- STATED EXERCISE -
Return the material verbatim, from the line containing "Click the Log in button" up to and including the line containing "pos(45,409)".

- MATERIALS PROVIDED -
■ ■ ■ ■ ■ ■ ■
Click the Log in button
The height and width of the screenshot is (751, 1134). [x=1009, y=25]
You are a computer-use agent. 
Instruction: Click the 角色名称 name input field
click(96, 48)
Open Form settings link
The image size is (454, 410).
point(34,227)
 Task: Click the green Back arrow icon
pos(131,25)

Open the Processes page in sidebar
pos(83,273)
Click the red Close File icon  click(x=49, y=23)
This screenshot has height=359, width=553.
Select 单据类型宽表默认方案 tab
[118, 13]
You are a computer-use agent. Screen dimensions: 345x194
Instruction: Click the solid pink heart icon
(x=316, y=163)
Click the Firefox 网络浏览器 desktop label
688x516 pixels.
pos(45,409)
■ ■ ■ ■ ■ ■ ■
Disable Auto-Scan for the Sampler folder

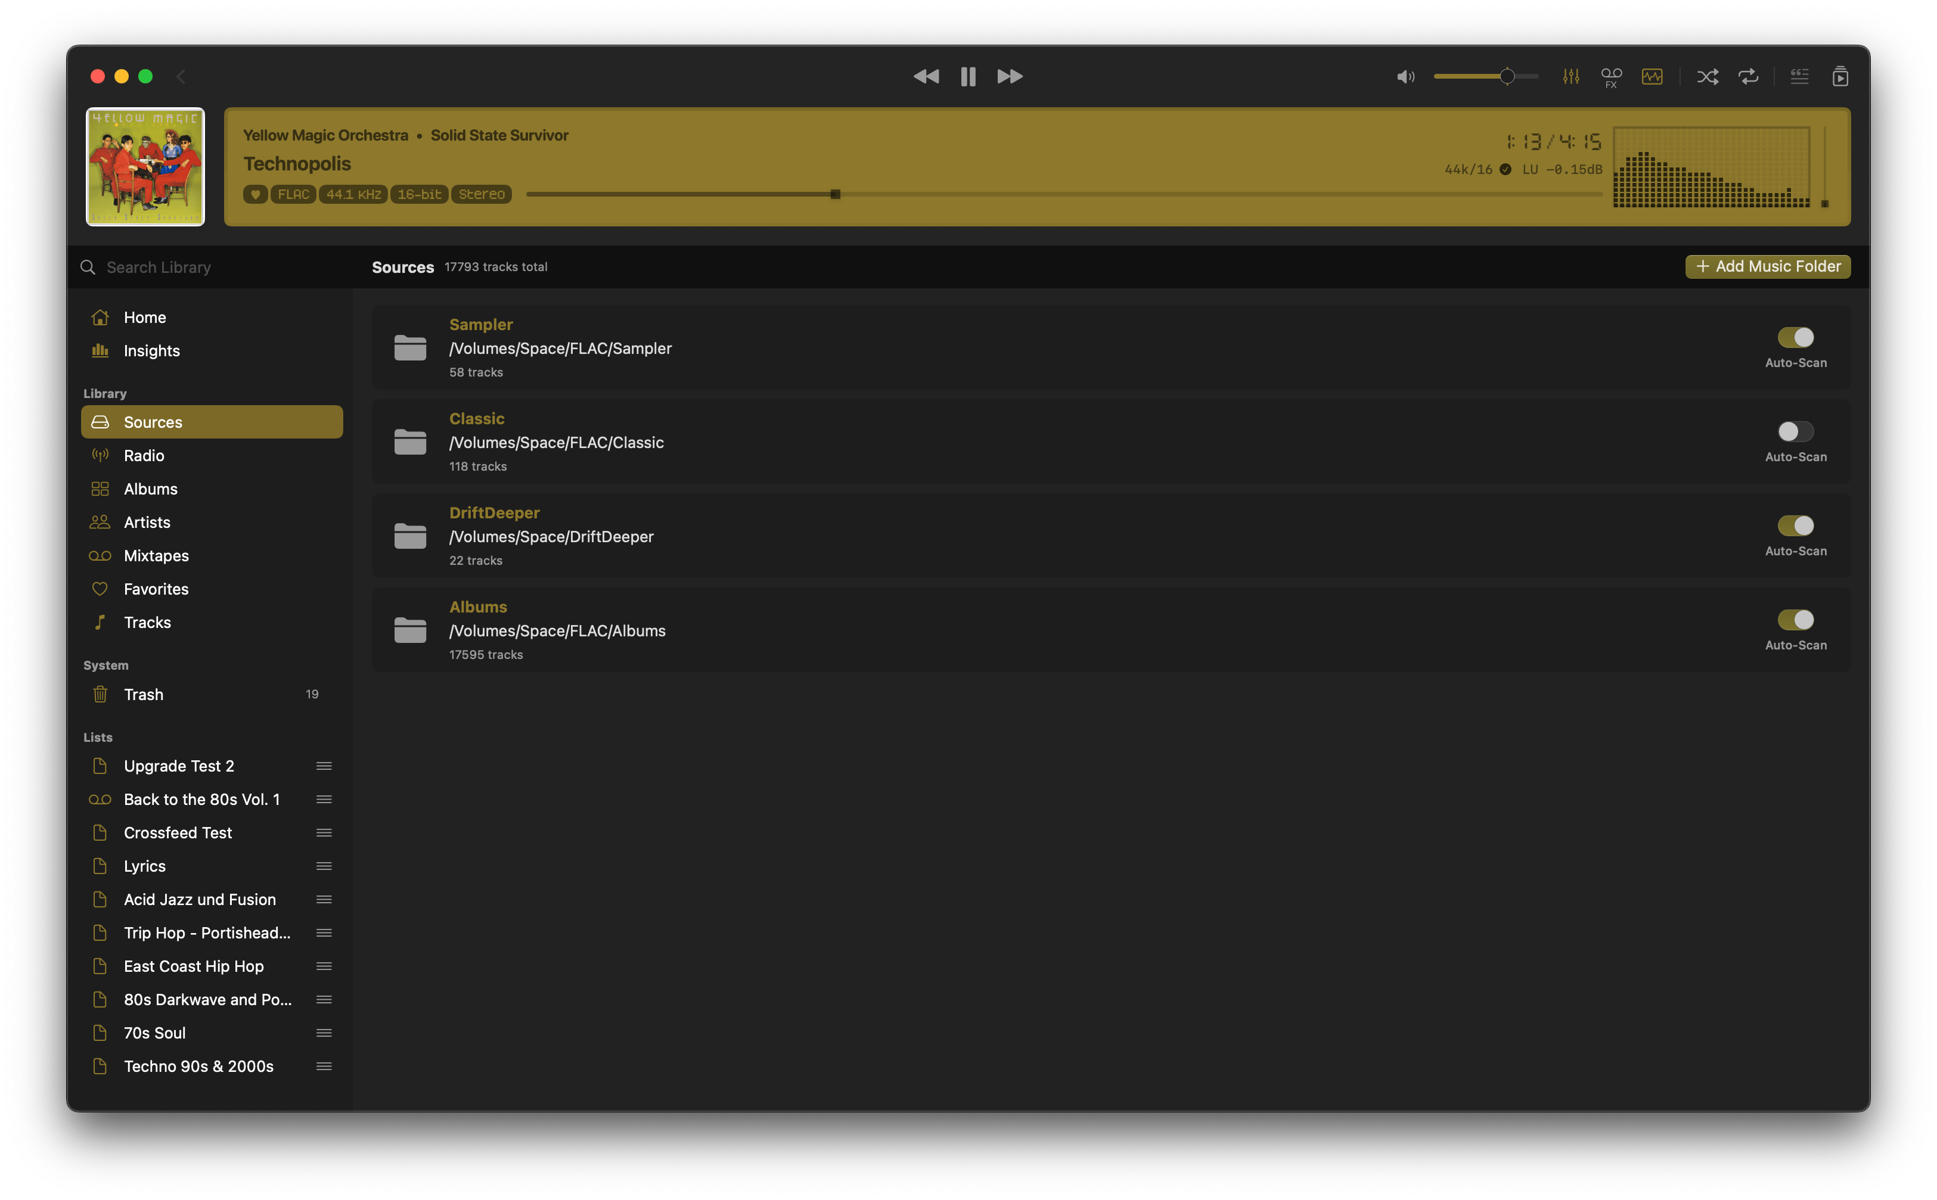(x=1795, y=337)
■ ■ ■ ■ ■ ■ ■
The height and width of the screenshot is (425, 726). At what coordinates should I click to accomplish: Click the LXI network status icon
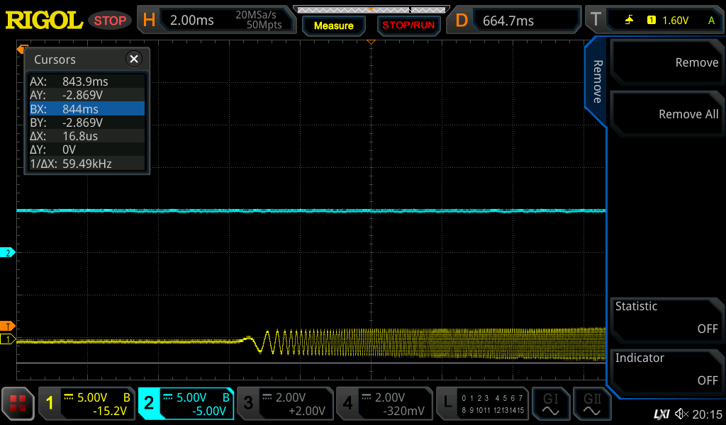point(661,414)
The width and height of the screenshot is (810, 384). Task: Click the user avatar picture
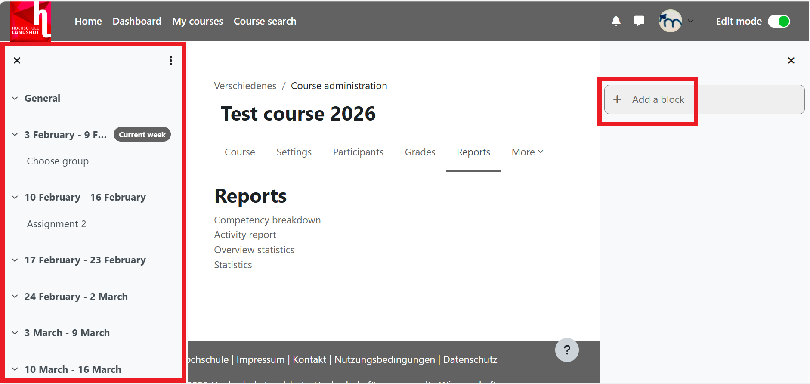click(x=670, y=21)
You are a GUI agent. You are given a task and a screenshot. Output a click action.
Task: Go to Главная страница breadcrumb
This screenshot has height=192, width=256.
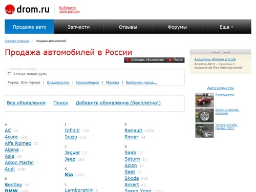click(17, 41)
■ ■ ■ ■ ■ ■ ■
- REPLY TO THE TASK -
Click the Log in button
The height and width of the screenshot is (751, 1134). [x=1009, y=25]
You are a computer-use agent. 
Instruction: Click the 角色名称 name input field
click(96, 48)
Open Form settings link
The image size is (454, 410).
point(34,227)
 Task: Click the green Back arrow icon
pos(131,25)

Open the Processes page in sidebar
pos(83,273)
Click the red Close File icon  click(x=49, y=23)
This screenshot has height=359, width=553.
Select 单据类型宽表默认方案 tab
[118, 13]
You are a computer-use agent. Screen dimensions: 345x194
Instruction: Click the solid pink heart icon
(x=316, y=163)
Click the Firefox 网络浏览器 desktop label
688x516 pixels.
pos(45,409)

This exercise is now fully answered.